(Task to complete) All lines up to and including the one that contains "[My Account] (511, 11)" are to be transcribed exactly, starting from the first line of the records.

(Collected data entries)

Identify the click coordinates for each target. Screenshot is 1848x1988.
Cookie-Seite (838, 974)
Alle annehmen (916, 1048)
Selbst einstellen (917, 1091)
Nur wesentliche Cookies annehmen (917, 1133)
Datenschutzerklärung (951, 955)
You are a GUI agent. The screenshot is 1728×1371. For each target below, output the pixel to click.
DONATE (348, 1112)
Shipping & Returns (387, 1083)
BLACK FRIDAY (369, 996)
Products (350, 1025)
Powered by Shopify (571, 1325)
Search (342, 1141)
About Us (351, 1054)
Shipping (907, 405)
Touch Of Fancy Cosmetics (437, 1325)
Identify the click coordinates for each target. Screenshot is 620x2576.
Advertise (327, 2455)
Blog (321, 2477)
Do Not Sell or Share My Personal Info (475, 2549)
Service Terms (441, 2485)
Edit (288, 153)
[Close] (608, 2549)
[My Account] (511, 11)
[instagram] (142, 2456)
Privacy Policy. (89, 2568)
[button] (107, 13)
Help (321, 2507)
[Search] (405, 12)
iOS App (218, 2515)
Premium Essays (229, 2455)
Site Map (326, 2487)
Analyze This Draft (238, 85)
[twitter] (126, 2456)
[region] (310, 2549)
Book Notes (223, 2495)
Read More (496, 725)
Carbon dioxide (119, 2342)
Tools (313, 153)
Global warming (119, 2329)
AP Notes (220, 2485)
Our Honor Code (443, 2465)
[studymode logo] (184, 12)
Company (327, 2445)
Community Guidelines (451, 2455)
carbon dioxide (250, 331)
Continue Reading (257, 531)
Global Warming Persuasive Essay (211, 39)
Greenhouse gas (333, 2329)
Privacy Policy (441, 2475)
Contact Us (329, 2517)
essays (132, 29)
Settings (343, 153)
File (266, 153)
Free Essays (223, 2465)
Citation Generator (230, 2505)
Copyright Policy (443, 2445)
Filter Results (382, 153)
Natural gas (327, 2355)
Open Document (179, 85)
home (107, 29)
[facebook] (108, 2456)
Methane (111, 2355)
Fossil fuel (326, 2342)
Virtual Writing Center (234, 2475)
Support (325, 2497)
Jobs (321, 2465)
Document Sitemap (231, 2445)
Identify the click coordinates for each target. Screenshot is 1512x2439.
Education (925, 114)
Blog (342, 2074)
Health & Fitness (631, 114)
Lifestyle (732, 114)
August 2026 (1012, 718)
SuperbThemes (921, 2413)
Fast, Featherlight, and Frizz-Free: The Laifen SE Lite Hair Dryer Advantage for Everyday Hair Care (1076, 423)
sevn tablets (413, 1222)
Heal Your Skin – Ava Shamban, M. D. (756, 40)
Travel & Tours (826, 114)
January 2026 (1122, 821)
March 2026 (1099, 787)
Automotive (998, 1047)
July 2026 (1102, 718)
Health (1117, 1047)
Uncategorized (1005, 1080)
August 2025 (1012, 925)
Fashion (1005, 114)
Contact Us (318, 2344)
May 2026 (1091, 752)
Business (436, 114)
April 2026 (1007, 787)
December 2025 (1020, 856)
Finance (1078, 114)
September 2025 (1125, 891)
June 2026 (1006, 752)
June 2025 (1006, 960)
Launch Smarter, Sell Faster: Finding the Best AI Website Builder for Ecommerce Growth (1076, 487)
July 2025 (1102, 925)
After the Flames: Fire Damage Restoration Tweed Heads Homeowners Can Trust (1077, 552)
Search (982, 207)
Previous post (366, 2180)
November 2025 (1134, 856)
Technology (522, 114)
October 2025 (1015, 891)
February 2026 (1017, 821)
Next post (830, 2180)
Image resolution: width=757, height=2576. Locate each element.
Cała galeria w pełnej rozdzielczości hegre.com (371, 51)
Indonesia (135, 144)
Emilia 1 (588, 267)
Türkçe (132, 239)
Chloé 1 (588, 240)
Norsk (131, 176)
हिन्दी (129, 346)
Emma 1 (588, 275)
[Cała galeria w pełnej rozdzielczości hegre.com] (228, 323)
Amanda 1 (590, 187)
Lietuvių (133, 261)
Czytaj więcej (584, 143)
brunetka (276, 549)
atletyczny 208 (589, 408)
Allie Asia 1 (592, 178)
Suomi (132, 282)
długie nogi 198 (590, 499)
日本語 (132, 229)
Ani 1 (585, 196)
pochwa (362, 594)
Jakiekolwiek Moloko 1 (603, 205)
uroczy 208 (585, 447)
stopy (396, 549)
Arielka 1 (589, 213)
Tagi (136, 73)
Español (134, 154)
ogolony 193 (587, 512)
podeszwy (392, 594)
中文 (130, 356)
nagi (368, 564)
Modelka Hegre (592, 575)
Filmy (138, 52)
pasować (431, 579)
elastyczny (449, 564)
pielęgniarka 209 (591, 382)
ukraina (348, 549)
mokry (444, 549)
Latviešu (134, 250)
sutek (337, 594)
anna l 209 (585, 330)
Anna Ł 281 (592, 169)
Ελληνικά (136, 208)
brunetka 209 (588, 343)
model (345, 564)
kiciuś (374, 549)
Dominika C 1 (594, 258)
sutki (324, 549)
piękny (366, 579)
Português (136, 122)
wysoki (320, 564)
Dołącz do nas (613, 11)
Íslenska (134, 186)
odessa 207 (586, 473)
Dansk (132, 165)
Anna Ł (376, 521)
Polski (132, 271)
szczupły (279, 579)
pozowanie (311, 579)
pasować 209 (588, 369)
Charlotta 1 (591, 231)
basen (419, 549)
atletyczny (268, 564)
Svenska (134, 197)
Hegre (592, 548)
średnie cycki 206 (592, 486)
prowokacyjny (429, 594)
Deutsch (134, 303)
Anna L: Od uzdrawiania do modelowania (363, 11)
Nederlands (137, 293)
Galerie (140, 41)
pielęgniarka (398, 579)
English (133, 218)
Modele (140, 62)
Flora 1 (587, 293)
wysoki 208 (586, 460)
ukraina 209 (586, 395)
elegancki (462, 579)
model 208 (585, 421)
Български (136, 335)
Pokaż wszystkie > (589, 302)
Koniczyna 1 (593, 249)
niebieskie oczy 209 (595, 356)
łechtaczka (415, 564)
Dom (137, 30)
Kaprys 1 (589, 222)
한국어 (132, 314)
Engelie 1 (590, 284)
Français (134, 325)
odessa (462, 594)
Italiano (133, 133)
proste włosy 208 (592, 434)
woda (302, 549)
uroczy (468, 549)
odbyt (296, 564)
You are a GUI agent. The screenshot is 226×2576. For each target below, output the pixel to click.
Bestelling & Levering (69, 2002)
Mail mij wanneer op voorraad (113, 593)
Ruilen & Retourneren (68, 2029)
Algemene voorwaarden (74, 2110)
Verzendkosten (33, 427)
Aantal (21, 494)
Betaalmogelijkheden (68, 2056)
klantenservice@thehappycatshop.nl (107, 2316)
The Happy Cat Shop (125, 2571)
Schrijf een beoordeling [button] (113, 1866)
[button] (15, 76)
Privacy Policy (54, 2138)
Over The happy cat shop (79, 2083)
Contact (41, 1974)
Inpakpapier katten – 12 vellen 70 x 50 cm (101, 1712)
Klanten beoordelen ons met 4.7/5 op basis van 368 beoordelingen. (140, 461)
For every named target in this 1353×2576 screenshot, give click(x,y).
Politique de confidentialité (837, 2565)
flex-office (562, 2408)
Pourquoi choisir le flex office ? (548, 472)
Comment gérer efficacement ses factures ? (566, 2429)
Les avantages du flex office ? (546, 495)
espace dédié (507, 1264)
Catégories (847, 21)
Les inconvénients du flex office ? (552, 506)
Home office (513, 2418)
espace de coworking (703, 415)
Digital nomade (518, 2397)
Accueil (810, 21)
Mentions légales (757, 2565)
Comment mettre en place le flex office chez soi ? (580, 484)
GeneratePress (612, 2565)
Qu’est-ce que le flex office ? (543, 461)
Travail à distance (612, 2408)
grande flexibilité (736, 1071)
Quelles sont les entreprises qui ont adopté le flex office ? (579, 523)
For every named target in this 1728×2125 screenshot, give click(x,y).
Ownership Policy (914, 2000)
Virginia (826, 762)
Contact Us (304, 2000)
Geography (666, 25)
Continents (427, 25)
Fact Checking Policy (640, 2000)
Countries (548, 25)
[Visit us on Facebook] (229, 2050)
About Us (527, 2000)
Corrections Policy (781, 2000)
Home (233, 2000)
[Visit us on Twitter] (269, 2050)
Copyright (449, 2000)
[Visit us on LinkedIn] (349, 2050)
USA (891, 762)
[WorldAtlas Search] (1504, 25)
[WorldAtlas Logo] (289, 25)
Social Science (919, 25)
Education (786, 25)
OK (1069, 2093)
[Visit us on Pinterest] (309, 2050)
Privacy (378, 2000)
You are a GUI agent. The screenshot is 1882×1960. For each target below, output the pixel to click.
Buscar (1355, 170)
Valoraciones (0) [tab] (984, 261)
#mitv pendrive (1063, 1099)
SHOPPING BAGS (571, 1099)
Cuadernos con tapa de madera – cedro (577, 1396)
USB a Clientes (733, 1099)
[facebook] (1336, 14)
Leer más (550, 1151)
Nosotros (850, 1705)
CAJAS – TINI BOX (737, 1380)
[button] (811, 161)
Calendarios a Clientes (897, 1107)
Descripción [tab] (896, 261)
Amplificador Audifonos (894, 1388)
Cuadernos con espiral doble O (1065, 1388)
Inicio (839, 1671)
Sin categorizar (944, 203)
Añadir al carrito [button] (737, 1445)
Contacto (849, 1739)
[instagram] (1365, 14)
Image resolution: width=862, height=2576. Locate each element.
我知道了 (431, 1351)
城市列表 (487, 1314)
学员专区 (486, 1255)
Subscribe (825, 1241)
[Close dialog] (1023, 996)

(Result for this task)
Identify the click coordinates for each target. Screenshot is 1848x1988.
Cookie-Seite (838, 974)
Alle annehmen (916, 1048)
Selbst einstellen (917, 1091)
Nur wesentliche Cookies annehmen (917, 1133)
Datenschutzerklärung (951, 955)
You are a GUI agent. The screenshot is 1728×1371. For each target below, output the pixel to click.
DONATE (348, 1112)
Shipping & Returns (387, 1083)
BLACK FRIDAY (369, 996)
Products (350, 1025)
Powered by Shopify (571, 1325)
Search (342, 1141)
About Us (351, 1054)
Shipping (907, 405)
Touch Of Fancy Cosmetics (437, 1325)
Identify the click coordinates for each target. Screenshot is 620x2576.
Advertise (327, 2455)
Blog (321, 2477)
Do Not Sell or Share My Personal Info (475, 2549)
Service Terms (441, 2485)
Edit (288, 153)
[Close] (608, 2549)
[My Account] (511, 11)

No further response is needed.